The $636.3 billion 2010 Pentagon funding bill approved by the Senate defense appropriations subcommittee does as the Obama administration asked by killing further production of the F-22 fighter, providing no funding for an alternative engine for the Joint Strike Fighter, terminating a combat search-and-rescue helicopter program, and canceling the purchase of a new presidential helicopter fleet.
The bill does not do everything the Defense Department and White House wanted, but those four decisions respond to specific veto threats issued by President Barack Obama, Defense Secretary Robert Gates and the White House Office of Management and Budget.
“While we are not in complete agreement with the judgment of administration officials, we have generally concurred with the recommendations of our current leaders,” said Sen. Daniel Inouye, D-Hawaii, chairman of the Senate Appropriations Committee chairman as well as its defense subcommittee.

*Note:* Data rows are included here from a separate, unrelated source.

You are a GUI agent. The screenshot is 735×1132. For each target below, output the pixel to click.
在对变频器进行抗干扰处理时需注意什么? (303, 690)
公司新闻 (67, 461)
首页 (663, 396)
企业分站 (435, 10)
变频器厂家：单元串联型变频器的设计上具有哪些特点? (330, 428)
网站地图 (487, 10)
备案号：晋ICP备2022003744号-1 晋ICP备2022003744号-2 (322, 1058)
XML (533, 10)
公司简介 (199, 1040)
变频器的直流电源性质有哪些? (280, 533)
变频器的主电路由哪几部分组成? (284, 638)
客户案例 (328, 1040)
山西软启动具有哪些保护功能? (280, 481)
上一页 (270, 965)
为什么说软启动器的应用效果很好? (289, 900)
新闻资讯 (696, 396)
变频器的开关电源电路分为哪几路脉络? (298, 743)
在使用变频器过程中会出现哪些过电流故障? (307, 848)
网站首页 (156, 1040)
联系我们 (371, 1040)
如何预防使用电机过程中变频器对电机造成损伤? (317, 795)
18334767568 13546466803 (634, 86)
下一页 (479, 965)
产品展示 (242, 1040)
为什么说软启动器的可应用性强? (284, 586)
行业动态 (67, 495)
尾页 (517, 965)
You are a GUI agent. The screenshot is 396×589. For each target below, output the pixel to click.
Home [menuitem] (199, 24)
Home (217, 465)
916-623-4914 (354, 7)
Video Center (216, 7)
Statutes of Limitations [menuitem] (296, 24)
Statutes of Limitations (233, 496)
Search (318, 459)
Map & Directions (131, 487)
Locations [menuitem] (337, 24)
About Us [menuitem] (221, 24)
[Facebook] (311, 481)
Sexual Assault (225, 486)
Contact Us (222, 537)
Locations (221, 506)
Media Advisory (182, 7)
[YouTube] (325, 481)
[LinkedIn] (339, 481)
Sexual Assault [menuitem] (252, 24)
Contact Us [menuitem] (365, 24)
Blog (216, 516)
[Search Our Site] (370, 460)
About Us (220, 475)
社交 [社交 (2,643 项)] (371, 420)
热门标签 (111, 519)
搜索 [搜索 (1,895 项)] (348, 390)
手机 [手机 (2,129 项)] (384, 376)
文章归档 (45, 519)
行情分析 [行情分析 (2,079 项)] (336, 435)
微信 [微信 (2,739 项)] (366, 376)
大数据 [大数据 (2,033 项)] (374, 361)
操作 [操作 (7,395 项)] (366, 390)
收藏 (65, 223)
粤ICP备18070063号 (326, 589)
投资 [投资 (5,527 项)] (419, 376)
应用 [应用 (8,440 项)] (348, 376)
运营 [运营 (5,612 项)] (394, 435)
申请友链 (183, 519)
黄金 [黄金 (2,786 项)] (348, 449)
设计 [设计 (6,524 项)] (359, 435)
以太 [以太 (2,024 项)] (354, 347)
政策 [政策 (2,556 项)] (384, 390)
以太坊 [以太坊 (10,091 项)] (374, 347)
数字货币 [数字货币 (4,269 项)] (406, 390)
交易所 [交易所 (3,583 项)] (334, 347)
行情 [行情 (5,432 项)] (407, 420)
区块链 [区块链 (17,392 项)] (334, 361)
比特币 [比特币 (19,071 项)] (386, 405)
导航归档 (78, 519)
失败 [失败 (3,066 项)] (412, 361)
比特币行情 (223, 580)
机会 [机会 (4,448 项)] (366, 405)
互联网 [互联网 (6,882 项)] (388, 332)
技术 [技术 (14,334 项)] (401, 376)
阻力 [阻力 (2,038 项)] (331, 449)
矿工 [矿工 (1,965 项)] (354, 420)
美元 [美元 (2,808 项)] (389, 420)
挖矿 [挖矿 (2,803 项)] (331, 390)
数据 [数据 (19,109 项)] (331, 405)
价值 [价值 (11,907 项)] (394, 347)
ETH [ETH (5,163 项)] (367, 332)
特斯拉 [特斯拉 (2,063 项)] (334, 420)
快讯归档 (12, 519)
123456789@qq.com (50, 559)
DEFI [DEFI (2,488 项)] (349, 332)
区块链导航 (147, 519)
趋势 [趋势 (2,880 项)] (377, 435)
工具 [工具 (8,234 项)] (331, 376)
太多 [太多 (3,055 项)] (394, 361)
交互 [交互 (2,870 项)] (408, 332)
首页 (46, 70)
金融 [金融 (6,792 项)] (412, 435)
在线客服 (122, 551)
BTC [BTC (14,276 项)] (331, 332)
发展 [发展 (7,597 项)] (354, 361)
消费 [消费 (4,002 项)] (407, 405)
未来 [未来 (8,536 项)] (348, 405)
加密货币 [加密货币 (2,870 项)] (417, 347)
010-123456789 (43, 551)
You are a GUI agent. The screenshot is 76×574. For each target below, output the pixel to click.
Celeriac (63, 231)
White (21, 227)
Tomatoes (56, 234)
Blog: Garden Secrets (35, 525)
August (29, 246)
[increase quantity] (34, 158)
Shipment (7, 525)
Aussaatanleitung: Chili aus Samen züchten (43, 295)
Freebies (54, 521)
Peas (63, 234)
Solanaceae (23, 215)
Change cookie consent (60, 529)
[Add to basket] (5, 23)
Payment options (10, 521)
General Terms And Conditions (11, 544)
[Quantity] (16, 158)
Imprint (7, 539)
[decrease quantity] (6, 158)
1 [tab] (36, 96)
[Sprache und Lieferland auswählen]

The Pentagon isn’t always right, Inouye said. “The Defense Department has been wrong on several occasions in recommending program terminations,” he said, providing three examples:
* Defense officials wanted to terminate the F-117 Stealth fighter after building just one squadron of aircraft, a decision that Congress did not follow.
“Congress continued to add funding for the program until two squadrons had been completely filled out,” he said, noting that without the extra fighters, the military “would have been woefully short of stealth aircraft in conducting operations in Desert Storm and Bosnia.”
* The Marine Corps’ V-22 Osprey has been on the chopping block several times but today is considered one of the Corps’ “greatest assets,” Inouye said.
* Before the first Gulf War, the Defense Department wanted to eliminate the U.S. Central Command, Inouye said. “The view at the time was that we probably would not need to focus much attention on Southwest Asia.”
Inouye’s statements provide ammunition for senators who may try later to get the F-22 and other programs restored.
The full appropriations committee will take up the bill on Thursday, with the measure coming to the Senate floor for debate and amendment as early as next week.
While avoiding a direct veto threat, the bill still includes provisions that are not to the administration’s liking. A prime example is the addition of 10 C-17 Globemaster transport aircraft that were sought by some senators in order to keep the C-17 production line alive through the end of 2010.
Another trouble spot comes with pet projects. Inouye said the bill cuts earmarks — funds set aside at the request of senators for specific projects — by about 10 percent, or 200 projects, worth about $300 million.
But the Pentagon generally disapproves of any earmarks because the money goes to projects it didn’t request and often doesn’t want. A list of earmarks was not available.